Ja też będę odchwaszczać. Do niedawna nawet nie wiedziałam co mnie czeka. Od południowo- zachodniej strony zaatakował nas podbiał /chyba/. W ubiegłym roku próbowałam wyrywać, ale bezskutecznie. Korzenie - długie na metry chyba- urywają się. Jest go coraz więcej. W tym tygodniu próbowałam mikstury z octu i płynu do naczyń. Są efekty, ale nie dam chyba rady każdego chwaściora indywidualnie i precyzyjnie traktować octem. Jeśli przygotuję roztwór w opryskiwaczu i poleję hurtem czy nie zakwaszę sobie gleby?
Czy zlać to wszystko herbicydem przed równaniem terenu i nawiezieniem ziemi? Cała działka -1300m w ubiegłym roku była porośnięta trawą, koniczyną, podbiałem, było też jakieś zielsko sięgające do pasa, bardzo trudne do wyrwania z korzeniem /nie mogę znaleźć nazwy/, wrotycz, oset, mniszek i pewnie wiele innych. Teraz jeszcze wszystko w wersji mini.

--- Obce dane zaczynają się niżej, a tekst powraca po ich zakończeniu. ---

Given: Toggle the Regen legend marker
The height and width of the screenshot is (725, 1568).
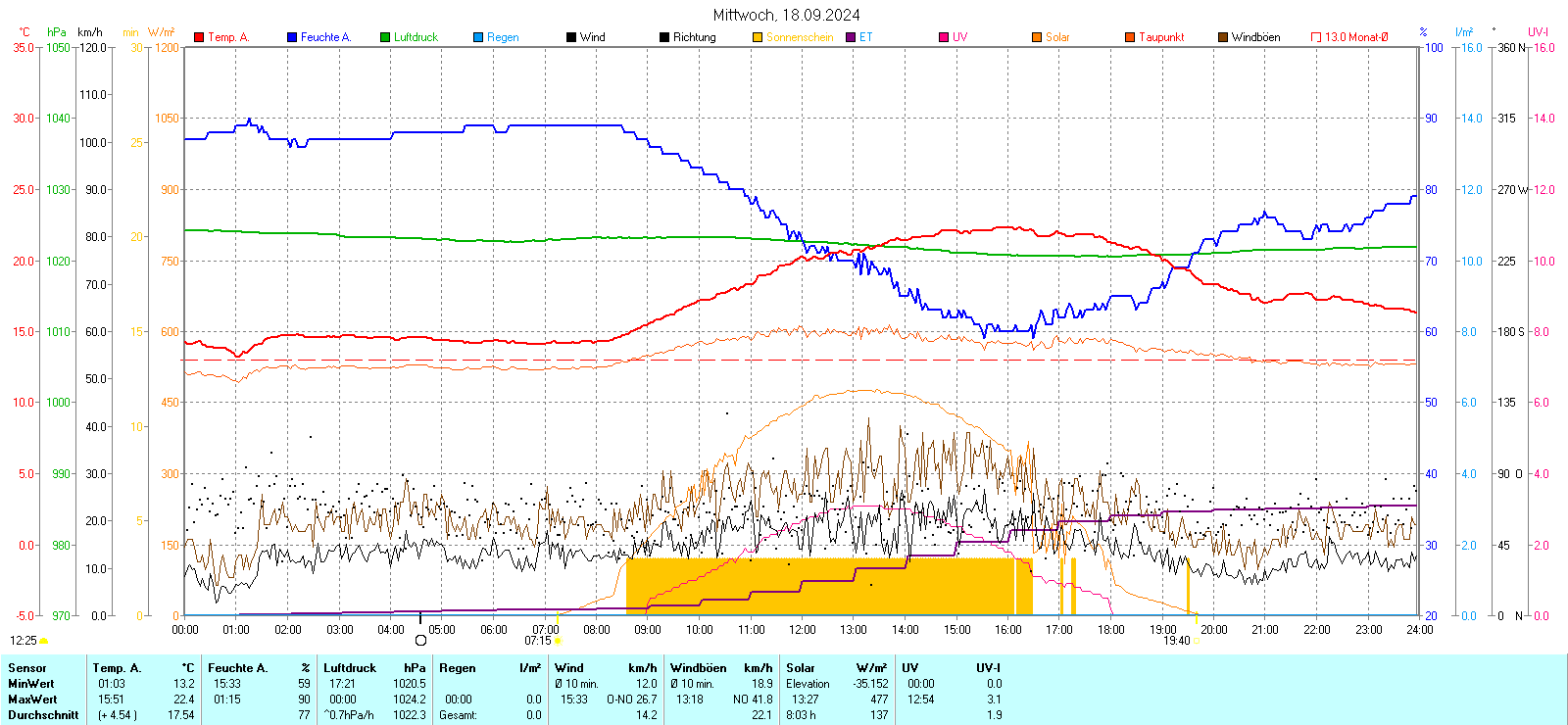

W przyszłym tygodniu zaczynamy równać teren i nawozić glebę. Proszę o radę.
Skoro i tak będziesz nawozić ziemię to ja zlałbym te chwasty octem. Potem jak nawieziesz ziemię to nie będziesz się musiał przejmować kolejnym odchwaszczaniem.
Na pewno tam gdzie są bardzo uciążliwe chwasty. Potem możesz tą ziemię zwapnować - i tak jak piszesz zmieszać piasek z gliną. Jeśli stoi w niektórych miejscach woda to zróbcie kilkanaście odwiertów w ziemi i nasypcie tam żwiru. Na koniec żyzna ziemia. Przy trawniku warto się pomęczyć, bo zakładasz go tylko raz i nigdy więcej. A gorsze jest potem poprawianie, równanie, itd.
Danusiu, bardzo dziękuję. Próbę robiłam właśnie opryskując chwasty domowym spryskiwaczem.
W sobotę robię dużą porcję do opryskiwacza z pompką i do boju
Sebku, również dziękuję za rady.
Dzisiaj na mojej działkowej szkółce zauważyłam coś bardzo dziwnego, ale poszukam miejsca gdzie zadam pytanie co się przytrafiło mojemu iglakowi.